» How to complete this task
Each record below is to be restated word for word.

** Opening Data for review block **

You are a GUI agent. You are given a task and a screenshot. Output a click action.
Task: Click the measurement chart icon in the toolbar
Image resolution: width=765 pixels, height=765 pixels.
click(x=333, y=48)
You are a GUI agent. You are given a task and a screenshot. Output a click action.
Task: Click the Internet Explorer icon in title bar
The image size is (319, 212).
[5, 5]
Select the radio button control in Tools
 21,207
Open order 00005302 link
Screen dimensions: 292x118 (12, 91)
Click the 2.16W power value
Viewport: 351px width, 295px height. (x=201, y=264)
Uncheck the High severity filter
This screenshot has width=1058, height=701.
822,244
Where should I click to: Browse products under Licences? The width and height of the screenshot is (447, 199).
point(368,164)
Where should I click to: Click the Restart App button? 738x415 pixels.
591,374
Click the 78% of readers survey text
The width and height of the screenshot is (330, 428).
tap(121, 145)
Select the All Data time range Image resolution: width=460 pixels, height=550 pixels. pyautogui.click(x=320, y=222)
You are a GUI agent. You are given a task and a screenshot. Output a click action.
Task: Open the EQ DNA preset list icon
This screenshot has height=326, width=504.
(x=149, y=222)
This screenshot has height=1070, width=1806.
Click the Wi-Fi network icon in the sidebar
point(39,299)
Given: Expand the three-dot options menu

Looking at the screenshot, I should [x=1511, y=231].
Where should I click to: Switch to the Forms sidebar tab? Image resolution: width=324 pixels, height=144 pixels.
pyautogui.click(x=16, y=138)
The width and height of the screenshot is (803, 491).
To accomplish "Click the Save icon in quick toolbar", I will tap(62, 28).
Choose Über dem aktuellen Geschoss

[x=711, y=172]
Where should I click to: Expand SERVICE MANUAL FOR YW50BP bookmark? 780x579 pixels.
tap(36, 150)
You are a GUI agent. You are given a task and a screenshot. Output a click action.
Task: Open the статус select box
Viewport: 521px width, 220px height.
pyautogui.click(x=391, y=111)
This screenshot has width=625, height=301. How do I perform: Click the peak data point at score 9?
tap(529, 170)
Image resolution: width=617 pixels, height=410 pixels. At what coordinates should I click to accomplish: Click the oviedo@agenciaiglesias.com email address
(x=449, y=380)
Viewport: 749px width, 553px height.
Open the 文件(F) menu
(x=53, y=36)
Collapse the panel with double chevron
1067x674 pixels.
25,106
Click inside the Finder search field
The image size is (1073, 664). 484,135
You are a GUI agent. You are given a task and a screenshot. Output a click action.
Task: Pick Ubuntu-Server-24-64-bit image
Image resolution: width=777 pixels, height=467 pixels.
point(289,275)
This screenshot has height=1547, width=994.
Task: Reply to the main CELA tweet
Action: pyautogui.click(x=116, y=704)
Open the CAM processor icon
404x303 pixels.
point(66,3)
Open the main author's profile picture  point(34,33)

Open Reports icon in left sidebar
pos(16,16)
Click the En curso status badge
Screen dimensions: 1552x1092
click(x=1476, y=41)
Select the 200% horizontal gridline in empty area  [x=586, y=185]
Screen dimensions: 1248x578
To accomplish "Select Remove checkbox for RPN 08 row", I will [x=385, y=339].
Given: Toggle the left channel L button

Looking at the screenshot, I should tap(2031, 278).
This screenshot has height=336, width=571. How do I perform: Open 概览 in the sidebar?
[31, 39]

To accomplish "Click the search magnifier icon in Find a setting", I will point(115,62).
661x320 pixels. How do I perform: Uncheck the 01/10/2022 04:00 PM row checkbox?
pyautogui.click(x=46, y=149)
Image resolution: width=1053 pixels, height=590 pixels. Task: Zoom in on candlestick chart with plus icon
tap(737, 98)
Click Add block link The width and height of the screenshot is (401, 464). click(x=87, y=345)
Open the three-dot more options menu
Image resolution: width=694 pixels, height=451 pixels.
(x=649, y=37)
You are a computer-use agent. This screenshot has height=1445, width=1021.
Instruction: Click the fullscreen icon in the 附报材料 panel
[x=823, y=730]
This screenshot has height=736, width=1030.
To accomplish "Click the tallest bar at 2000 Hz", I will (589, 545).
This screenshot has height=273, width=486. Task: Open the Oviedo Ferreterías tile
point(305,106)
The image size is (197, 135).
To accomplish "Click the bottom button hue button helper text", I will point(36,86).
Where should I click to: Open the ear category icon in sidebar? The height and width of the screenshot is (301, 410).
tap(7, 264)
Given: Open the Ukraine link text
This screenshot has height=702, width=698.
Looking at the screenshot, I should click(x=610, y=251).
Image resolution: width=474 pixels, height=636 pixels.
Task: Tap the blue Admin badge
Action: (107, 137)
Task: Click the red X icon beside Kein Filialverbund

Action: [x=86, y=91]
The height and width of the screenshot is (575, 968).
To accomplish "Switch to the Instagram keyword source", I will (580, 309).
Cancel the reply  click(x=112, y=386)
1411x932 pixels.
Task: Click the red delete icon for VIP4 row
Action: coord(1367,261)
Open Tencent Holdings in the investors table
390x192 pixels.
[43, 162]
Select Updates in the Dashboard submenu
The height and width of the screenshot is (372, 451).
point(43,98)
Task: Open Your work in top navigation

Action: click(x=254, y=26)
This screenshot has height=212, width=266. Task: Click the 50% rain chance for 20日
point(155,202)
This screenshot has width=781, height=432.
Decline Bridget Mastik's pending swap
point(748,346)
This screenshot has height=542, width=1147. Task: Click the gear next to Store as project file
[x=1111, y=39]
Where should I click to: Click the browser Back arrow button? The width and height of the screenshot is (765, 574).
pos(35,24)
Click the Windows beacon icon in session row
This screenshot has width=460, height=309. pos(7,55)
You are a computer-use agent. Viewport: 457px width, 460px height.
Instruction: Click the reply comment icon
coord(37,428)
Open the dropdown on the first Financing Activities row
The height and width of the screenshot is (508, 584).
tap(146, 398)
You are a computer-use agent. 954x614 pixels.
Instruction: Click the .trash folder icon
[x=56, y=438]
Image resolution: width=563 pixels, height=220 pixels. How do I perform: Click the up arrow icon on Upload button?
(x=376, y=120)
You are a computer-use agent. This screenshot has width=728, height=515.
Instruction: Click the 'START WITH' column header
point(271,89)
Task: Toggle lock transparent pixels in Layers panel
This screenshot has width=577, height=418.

** Closing Data for review block **

» Response below
You are a GUI agent. You are given a task and a screenshot. Output a click action.
Task: Click the measurement chart icon in the toolbar
Image resolution: width=765 pixels, height=765 pixels.
click(x=333, y=48)
You are a GUI agent. You are given a task and a screenshot. Output a click action.
Task: Click the Internet Explorer icon in title bar
The image size is (319, 212).
[5, 5]
Select the radio button control in Tools
 21,207
Open order 00005302 link
Screen dimensions: 292x118 (12, 91)
Click the 2.16W power value
Viewport: 351px width, 295px height. (x=201, y=264)
Uncheck the High severity filter
This screenshot has width=1058, height=701.
822,244
Where should I click to: Browse products under Licences? The width and height of the screenshot is (447, 199).
point(368,164)
Where should I click to: Click the Restart App button? 738x415 pixels.
591,374
Click the 78% of readers survey text
The width and height of the screenshot is (330, 428).
tap(121, 145)
Select the All Data time range Image resolution: width=460 pixels, height=550 pixels. pyautogui.click(x=320, y=222)
You are a GUI agent. You are given a task and a screenshot. Output a click action.
Task: Open the EQ DNA preset list icon
This screenshot has height=326, width=504.
(x=149, y=222)
This screenshot has height=1070, width=1806.
Click the Wi-Fi network icon in the sidebar
point(39,299)
Given: Expand the three-dot options menu

Looking at the screenshot, I should [x=1511, y=231].
Where should I click to: Switch to the Forms sidebar tab? Image resolution: width=324 pixels, height=144 pixels.
pyautogui.click(x=16, y=138)
The width and height of the screenshot is (803, 491).
To accomplish "Click the Save icon in quick toolbar", I will tap(62, 28).
Choose Über dem aktuellen Geschoss

[x=711, y=172]
Where should I click to: Expand SERVICE MANUAL FOR YW50BP bookmark? 780x579 pixels.
tap(36, 150)
You are a GUI agent. You are given a task and a screenshot. Output a click action.
Task: Open the статус select box
Viewport: 521px width, 220px height.
pyautogui.click(x=391, y=111)
This screenshot has width=625, height=301. How do I perform: Click the peak data point at score 9?
tap(529, 170)
Image resolution: width=617 pixels, height=410 pixels. At what coordinates should I click to accomplish: Click the oviedo@agenciaiglesias.com email address
(x=449, y=380)
Viewport: 749px width, 553px height.
Open the 文件(F) menu
(x=53, y=36)
Collapse the panel with double chevron
1067x674 pixels.
25,106
Click inside the Finder search field
The image size is (1073, 664). 484,135
You are a GUI agent. You are given a task and a screenshot. Output a click action.
Task: Pick Ubuntu-Server-24-64-bit image
Image resolution: width=777 pixels, height=467 pixels.
point(289,275)
This screenshot has height=1547, width=994.
Task: Reply to the main CELA tweet
Action: pyautogui.click(x=116, y=704)
Open the CAM processor icon
404x303 pixels.
point(66,3)
Open the main author's profile picture  point(34,33)

Open Reports icon in left sidebar
pos(16,16)
Click the En curso status badge
Screen dimensions: 1552x1092
click(x=1476, y=41)
Select the 200% horizontal gridline in empty area  [x=586, y=185]
Screen dimensions: 1248x578
To accomplish "Select Remove checkbox for RPN 08 row", I will [x=385, y=339].
Given: Toggle the left channel L button

Looking at the screenshot, I should tap(2031, 278).
This screenshot has height=336, width=571. How do I perform: Open 概览 in the sidebar?
[31, 39]

To accomplish "Click the search magnifier icon in Find a setting", I will point(115,62).
661x320 pixels. How do I perform: Uncheck the 01/10/2022 04:00 PM row checkbox?
pyautogui.click(x=46, y=149)
Image resolution: width=1053 pixels, height=590 pixels. Task: Zoom in on candlestick chart with plus icon
tap(737, 98)
Click Add block link The width and height of the screenshot is (401, 464). click(x=87, y=345)
Open the three-dot more options menu
Image resolution: width=694 pixels, height=451 pixels.
(x=649, y=37)
You are a computer-use agent. This screenshot has height=1445, width=1021.
Instruction: Click the fullscreen icon in the 附报材料 panel
[x=823, y=730]
This screenshot has height=736, width=1030.
To accomplish "Click the tallest bar at 2000 Hz", I will (589, 545).
This screenshot has height=273, width=486. Task: Open the Oviedo Ferreterías tile
point(305,106)
The image size is (197, 135).
To accomplish "Click the bottom button hue button helper text", I will point(36,86).
Where should I click to: Open the ear category icon in sidebar? The height and width of the screenshot is (301, 410).
tap(7, 264)
Given: Open the Ukraine link text
This screenshot has height=702, width=698.
Looking at the screenshot, I should click(x=610, y=251).
Image resolution: width=474 pixels, height=636 pixels.
Task: Tap the blue Admin badge
Action: (107, 137)
Task: Click the red X icon beside Kein Filialverbund

Action: [x=86, y=91]
The height and width of the screenshot is (575, 968).
To accomplish "Switch to the Instagram keyword source", I will (580, 309).
Cancel the reply  click(x=112, y=386)
1411x932 pixels.
Task: Click the red delete icon for VIP4 row
Action: coord(1367,261)
Open Tencent Holdings in the investors table
390x192 pixels.
[43, 162]
Select Updates in the Dashboard submenu
The height and width of the screenshot is (372, 451).
point(43,98)
Task: Open Your work in top navigation

Action: click(x=254, y=26)
This screenshot has height=212, width=266. Task: Click the 50% rain chance for 20日
point(155,202)
This screenshot has width=781, height=432.
Decline Bridget Mastik's pending swap
point(748,346)
This screenshot has height=542, width=1147. Task: Click the gear next to Store as project file
[x=1111, y=39]
Where should I click to: Click the browser Back arrow button? The width and height of the screenshot is (765, 574).
pos(35,24)
Click the Windows beacon icon in session row
This screenshot has width=460, height=309. pos(7,55)
You are a computer-use agent. Viewport: 457px width, 460px height.
Instruction: Click the reply comment icon
coord(37,428)
Open the dropdown on the first Financing Activities row
The height and width of the screenshot is (508, 584).
tap(146, 398)
You are a computer-use agent. 954x614 pixels.
Instruction: Click the .trash folder icon
[x=56, y=438]
Image resolution: width=563 pixels, height=220 pixels. How do I perform: Click the up arrow icon on Upload button?
(x=376, y=120)
You are a computer-use agent. This screenshot has width=728, height=515.
Instruction: Click the 'START WITH' column header
point(271,89)
Task: Toggle lock transparent pixels in Layers panel
This screenshot has width=577, height=418.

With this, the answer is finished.